◆ **EJERCICIOS**
a: Según el texto sobre Galileo, ¿en qué año se publicó el libro "Diálogo sobre los dos grandes sistemas universales"?
b: Copia palabra por palabra el fragmento del texto sobre Galileo que empieza en "En consecuencia, contrariamente" y termina en "fe y doctrina.".
c: Sigue escribiendo el texto sobre Galileo a partir de su última oración.

◆ **TEXTO CITADO**
=-=-=-=-=
En el año 1616, junto con proscribir la obra copernicana, el Santo Oficio ordenó a Galileo que se abstuviera de declarar, y menos enseñar, que esa teoría era un hecho científicamente irrefutable y, por lo tanto, verdadera. El sabio había desobedecido dicha orden en su libro “Diálogo sobre los dos grandes sistemas universales”, publicado en 1632. El “diálogo” era la forma, oblicua pero obvia, escogida por el sabio para reiterar su convicción de que Copérnico estaba en lo cierto y de que existían pruebas concluyentes de esa verdad. Además, se ha especulado que en la decisión del Santo Oficio de juzgar a Galileo podría haber influido el Papa Urbano VIII. Este Pontífice, de origen florentino, y a quien Galileo conocía personalmente, se habría visto retratado en “Simplicio”, personaje de los “Diálogos” cuyas opiniones, ingenuas y superficiales, en defensa del geocentrismo, contrastaban con las de “Salviati”, defensor de la teoría corpernicana. Por representar a un discípulo predilecto de Galileo, fallecido años antes, “Salviati” era, sin duda, el alter ego del sabio. El ofendido Papa habría reconocido en los parlamentos de Simplicio ideas y frases usadas por él mismo en una conversación sobre los sistemas del universo sostenida con Galileo antes de ascender al pontificado…

En consecuencia, contrariamente a lo que muchos suponen, el problema galileano no fue un conflicto entre dogma y ciencia, si no entre dos teorías científicas, una de las cuales era considerada válida por el Santo Oficio debido a una interpretación literal y sesgada del libro de Josué. Por lo tanto, la trampa conceptual en la que cayeron los teólogos del Santo Oficio fue usar una cosmovisión científica, la ptolomeica, para interpretar un pasaje bíblico y, a su vez, basarse en ese pasaje para validar esa cosmovisión. En realidad, Galileo no amenazaba ningún aspecto de la doctrina de la Iglesia Católica, sólo desafiaba la autoridad del Santo Oficio en materias consideradas de fe y doctrina.
=-=-=-=-=
(Datos de ubicación por coordenadas de píxeles)
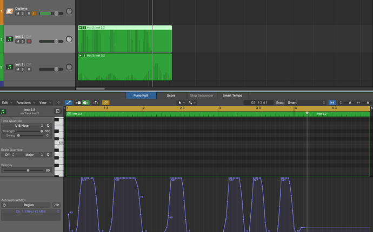
Task: Open the Snap Smart dropdown
Action: (x=307, y=103)
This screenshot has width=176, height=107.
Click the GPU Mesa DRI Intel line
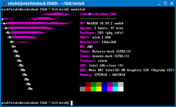(127, 70)
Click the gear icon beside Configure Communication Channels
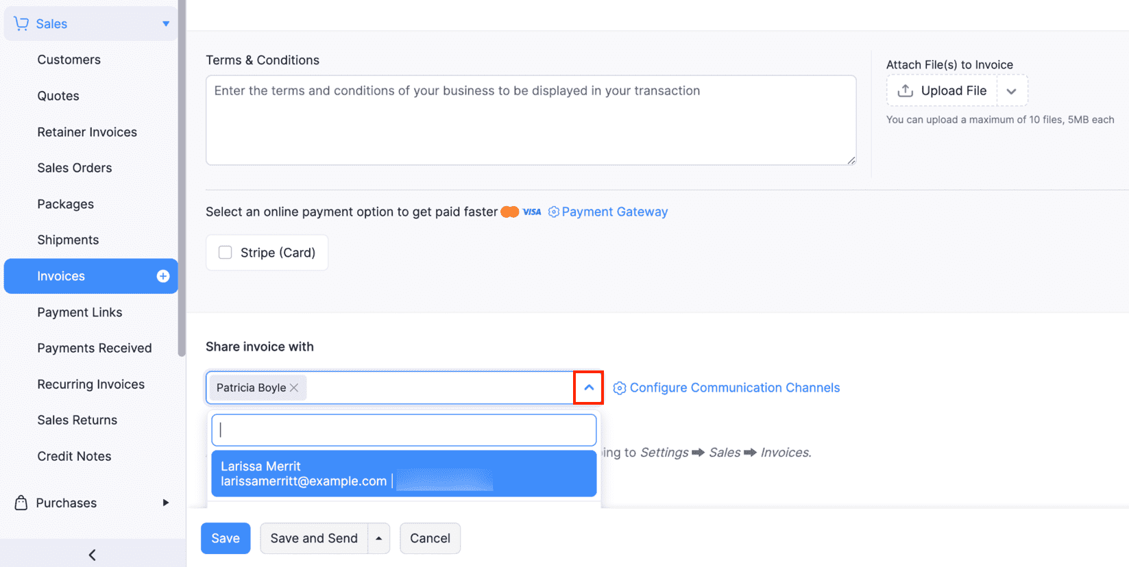Screen dimensions: 1129x567 (619, 388)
=-=-=-=-=
◆ **RESPUESTAS**
a: En 1632.

b:
En consecuencia, contrariamente a lo que muchos suponen, el problema galileano no fue un conflicto entre dogma y ciencia, si no entre dos teorías científicas, una de las cuales era considerada válida por el Santo Oficio debido a una interpretación literal y sesgada del libro de Josué. Por lo tanto, la trampa conceptual en la que cayeron los teólogos del Santo Oficio fue usar una cosmovisión científica, la ptolomeica, para interpretar un pasaje bíblico y, a su vez, basarse en ese pasaje para validar esa cosmovisión. En realidad, Galileo no amenazaba ningún aspecto de la doctrina de la Iglesia Católica, sólo desafiaba la autoridad del Santo Oficio en materias consideradas de fe y doctrina.

c:
El “efecto Galileo” y la vitalidad científica de Italia

Los méritos del supuesto que la condena del físico toscano provocó la decadencia científica de Italia, fenómeno que llamaremos “efecto Galileo”, pueden ser examinados mediante dos indicadores bastantes objetivos, como son el número de publicaciones científicas y el de hombres de ciencia destacados, surgidos en los diversos países europeos entre mediados del siglo XVII y fines del siglo XVIII. Es decir, durante el sesquicentenario que siguió a la condena de Galileo.

En cuanto a las publicaciones, 53 de ellas se originaron en Alemania, 15 en Francia, 11 en Inglaterra y 9 en Italia. Haciendo abstracción de la relevancia de los trabajos reportados en esos medios de comunicación, dato muy difícil de precisar, es válido suponer que estas cifras guardan relación con la cantidad y productividad de los científicos de los respectivos países. Por lo tanto, en base a ellas es posible concluir que después de la condena de Galileo, la actividad científica de los estados italianos permaneció en un nivel comparable, por lo menos, al de Inglaterra. Por otra parte, es interesante señalar que el número de publicaciones originadas en Alemania revela una vitalidad científica concordante con el liderazgo que alcanzaría esta nación a partir del siglo XIX.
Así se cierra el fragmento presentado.